[QUOTED TEXT]

● ● ● ●

No it doesn't. He is not in need of anything I don't already provide for him.


----------



## MissG (Apr 18, 2008)

DevilDogz said:


> feel free to show us what they say..


I am quite sure it won't take you long to find online. Again......I can voice my own opinion - to just show you someone else's wouldn't be fair.


----------



## Guest (Sep 20, 2009)

It makes perfect sense too me!!!


----------



## Guest (Sep 20, 2009)

MissG said:


> I am quite sure it won't take you long to find online. Again......I can voice my own opinion - to just show you someone else's wouldn't be fair.


Noush was only backing up what she had said..and there nothing un-fair about it! and i cant actually be bothered to search the net for a lot of gobbly about how its ok to keep wild animals as pets!


----------



## Guest (Sep 20, 2009)

why do you need to make the place reptile's are kept (when in captivity) feel and look like it would in the wild if there that adapted to the domestic life! I think thats what Natik was getting at 
and imo a blimmin brilliant point


----------



## MissG (Apr 18, 2008)

● ● ● ●

[JOB 1]
List every member name that appears in the forum thread, counting each name once.
[JOB 2]
Please sum up the forum thread in two sentences.
[JOB 3]
From the forum thread, retype the passage starting with "No it doesn't." and going on through "what they say..".

[COLLECTED MATERIAL]
● ● ● ●

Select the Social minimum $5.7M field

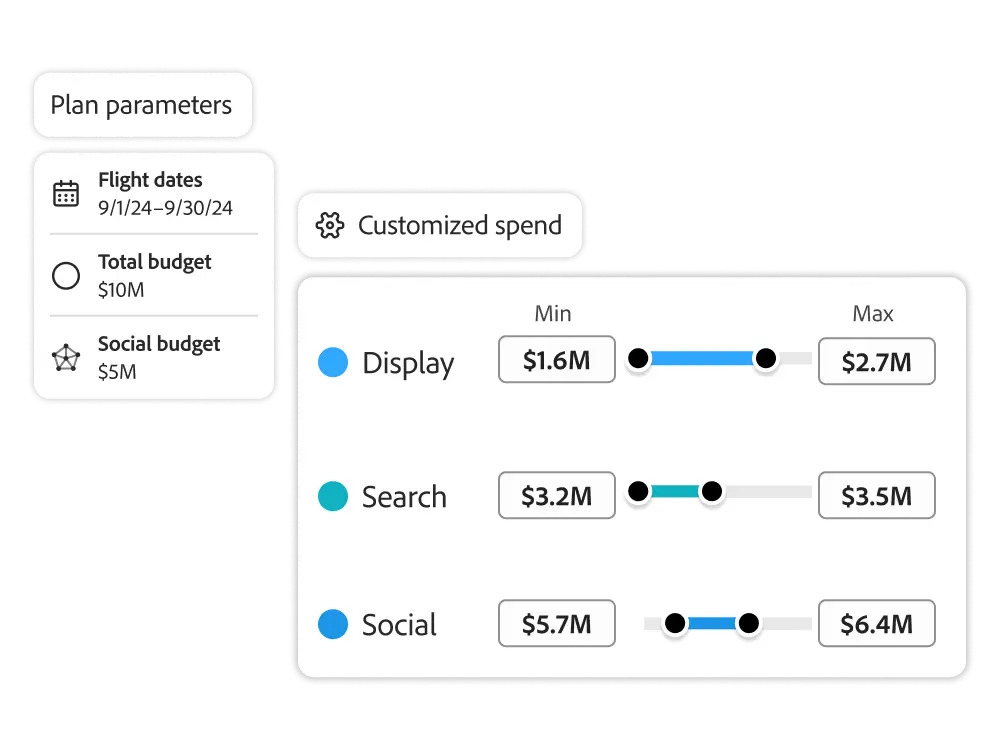point(557,624)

● ● ● ●

[RIGHT ANSWER 1]
MissG, DevilDogz, Guest, Noush, Natik

[RIGHT ANSWER 2]
Replying to DevilDogz, MissG declines to show what others say, insisting she can voice her own opinion and that such material is easy to find online. Guest posters object that Noush was only backing up her point and ask why reptile enclosures should mimic the wild if the animals are so adapted to domestic life, calling this Natik's brilliant point.

[RIGHT ANSWER 3]
No it doesn't. He is not in need of anything I don't already provide for him.


----------



## MissG (Apr 18, 2008)

DevilDogz said:


> feel free to show us what they say..